Drama therefore cannot logically be the depiction of life as it is seen and lived on the surface by mankind, for is it not already realised in life actual? The invisible other side, the undercurrent which life is oblivious to in pleasure and pain, should be suggested by drama for it to justify its existence. Then only can it expand Vision. It may be good enough to only ‘hold the mirror up to nature’ but it surely is better to hold the x-ray to see through and thus see the whole. Therefore drama can neither afford to be picture-painting nor didactic. The former has no lesson, the latter has no life. The one has nothing to teach and the other has no appeal, having no touch with life; drama therefore ought be the embodiment of both and should through life reveal both sides of life, the seen and the unseen, the conscious undertakings as well as the subconscious under-currents, the causes put together and the effects in oblivion. If its purpose is to help the masses to organise life to make it conducive to the Highest intelligible, the dramatist must remember that dry ethical sermons alone cannot be appreciated by them, much less remembered. Abstract thought is not possible for the majority of mankind as it stands today, and it can think only in forms. This aspect of psychology must be foremost in the mind of the dramatist; and dramatists too can be judged by seeing how far they have fulfilled this object of drama. Every form they see moving on the stage must give them, rather be for them, a symbol of both the realities and the unseen verities of life.
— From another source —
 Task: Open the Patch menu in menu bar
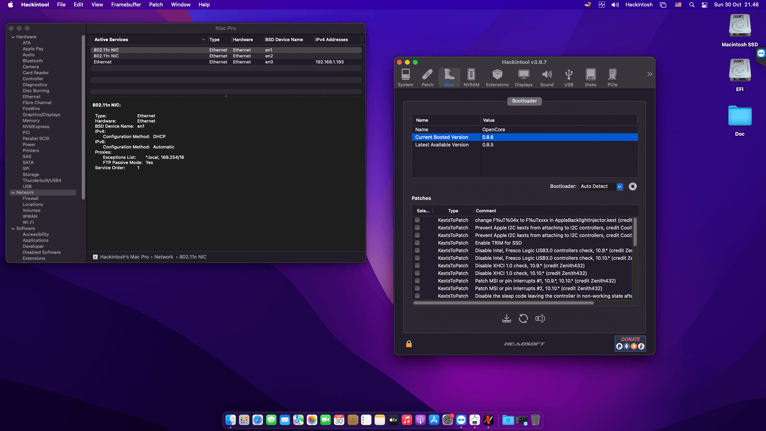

Every recollection of the form once seen must have for them in life and its innumerable struggles the inspiration, the guide, and the warning.

Life being what it is, neither pleasure nor pain exclusively, drama can never be a tragedy or a comedy exclusively, unless the former means the sudden pounce of the watchful Nemesis, the revelation of the snake in the sleeve snugly warming itself there to gain strength in an atmosphere where all was well under the cloak. The purpose of it all should be not to make life pessimistic or optimistic, but at least visionful if not transcendental, watchful if not visionful. Not only that, but it must help to build also by suggesting processes of doing so. How full of the purpose of drama are the words of Romeo to the Franciscan Lawrence when he says, "Hang up philosophy, unless philosophy can make a Juliet." Yet how many have Juliet as the ideal at least, if Juliets have not appeared already on the great stage of life, is left for sober minds to judge. If tragedy brings death itself as the end of love and not the warning vision of it, life which loves life itself most will help love at arm's length as the very bane of it; and what would life be without Love but dry and boring calculation, one long pain having pleasure but in the struggle to avoid pain? Can such tragedies help mankind to the heights of the Senai of Celestial Light? What use has the common world for a Christ who is only put to the Cross for his Love, only to bleed and to die, but never to resurrect? It is the Vision of Resurrection that makes the inevitable Cross a bed of roses, and no drama can have a mission for the commonalty which has not that Vision to give. For this has a seer said that drama is the representative of all ‘sastras’ the deep of the harmony of emotions that inspire Vision, and the proximity of God–the ‘pratinidhi’ of all thinkers, the ‘nidhi’ of ‘navarasas’ and the ‘sannidhi’ of God.